The approach, published in Nature, infers a black hole's mass from the speed of molecules swirling around it.
It could help weigh hundreds of nearby black holes. Its first use suggests a black hole in the NGC4526 galaxy has a mass 450 million times that of our Sun.
Only in a few dozen cases have the masses of supermassive black holes been estimated. Because they cannot be seen directly, astronomers have relied on guessing how large they are based on the motion of objects circling them.
Most estimates have come from gathering up starlight. This can be done by calculating how much faster the stars nearer the black hole are moving relative to those farther away.
However, that is an average measure, and the "random motions" of stars - not necessarily in the same direction as the swirling mass - blurs the measurement.
The movement of electrically charged gas can be tracked in the same way, with slightly less blurring due to random motion.
But these approaches remain painstaking and limited to only the nearest galaxies' black holes.
The new work focuses instead on cold, dense masses of gas that have markedly less random motion, and which emit their radiation in the microwave part of the electromagnetic spectrum. That allows the use of telescopes and arrays with far better resolution.
Timothy Davis of the European Southern Observatory and colleagues made use of the Carma array of telescopes in California, US, looking specifically for the radiation coming from molecules of carbon monoxide.
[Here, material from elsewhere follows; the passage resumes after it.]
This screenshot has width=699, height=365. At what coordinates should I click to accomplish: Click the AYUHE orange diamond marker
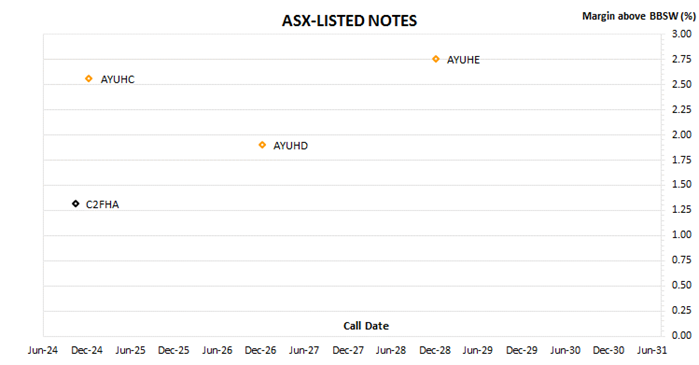[436, 59]
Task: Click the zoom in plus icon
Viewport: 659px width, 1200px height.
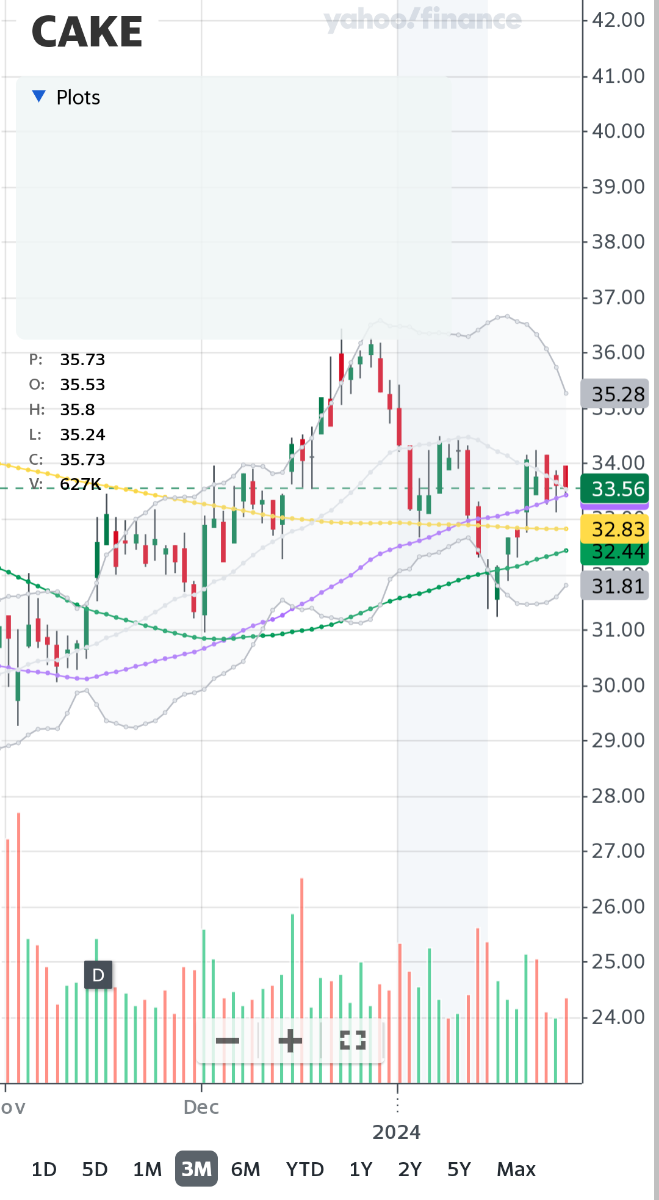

They focused their efforts on NGC4526, mapping out the movements of the molecules at various distances from the galaxy's central black hole.
Using their new technique, they estimated the black hole has a mass of some 900 billion trillion trillion tonnes - on the heavy side even in the supermassive stakes.
Estimates such as this may help finally unravel the interplay between black holes and the galaxies that host them.
"Galaxies and black holes seem to be related to each other; there's this relation between the mass of the black hole and properties of the galaxy," explained Dr Davis.
"That's rather weird, because these black holes are tiny compared to galaxies; they don't weigh that much, and they're physically small - less than the size of our Solar System in a galaxy that's billions of times bigger," he told BBC News.
"What we'd really like to understand is how these two components interact; why they care about each other at all. To do that, we need to be able to measure their masses, and compare them in all sorts of different galaxies. That will allow us to start answering these questions."
With the new method in hand, Dr Davis said that next-generation telescopes tuned to these microwave frequencies - such as the Alma telescope in Chile - would be able to easily acquire the masses of hundreds of black holes.
"The observations we present in the paper took over 100 hours on the Carma telescope," he said. "We estimate that with Alma you'll be able to reproduce those observation in 10 minutes. It's a real game-changer."